Pour ne pas tout perdre lors d'un divorce, les époux doivent d’abord faire le partage des biens.
Si l’un des époux souhaite garder le domicile conjugal, cela est possible sous certaines conditions, notamment en cas de divorce par consentement mutuel, et si le logement familial a été acheté en commun, l’autre époux peut céder ses droits sur le bien immobilier.
Celui qui veut garder la maison doit alors dédommager l’autre par le versement d’une soulte à verser en intégralité ou sous forme de virement mensuel.
Le montant de la soulte correspond à la valeur du bien conjugal divisée par deux, déduction faite du crédit éventuel restant à rembourser.
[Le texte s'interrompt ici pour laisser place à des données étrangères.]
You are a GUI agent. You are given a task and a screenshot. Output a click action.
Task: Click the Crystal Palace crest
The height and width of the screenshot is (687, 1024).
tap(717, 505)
L’époux qui reste dans la maison doit payer ce montant à son conjoint pour obtenir la pleine propriété du bien.
En cas de prêt immobilier actif, la poursuite des remboursements sera à sa charge, ainsi qu’un droit de partage qui s’élève à 1,1 % de la valeur de la maison, dettes et frais de notaires déduit, que les époux doivent régler au Trésor.
Si les deux époux veulent conserver le domicile conjugal, il est possible de faire établir une convention d’indivision par le notaire ou de créer une société civile immobilière.
Si les époux ont un logement en location, ils sont cotitulaires du bail même si les deux noms ne figurent pas dessus, et ils sont donc solidaires du paiement des loyers, même en cas de séparation avant le divorce.
Si un époux quitte le logement avant le divorce, il doit continuer à payer sa part du loyer jusqu'à l'inscription du divorce sur les actes de mariage et de naissance.
Un bail ne peut être rompu par un seul des époux sans l'accord de l'autre.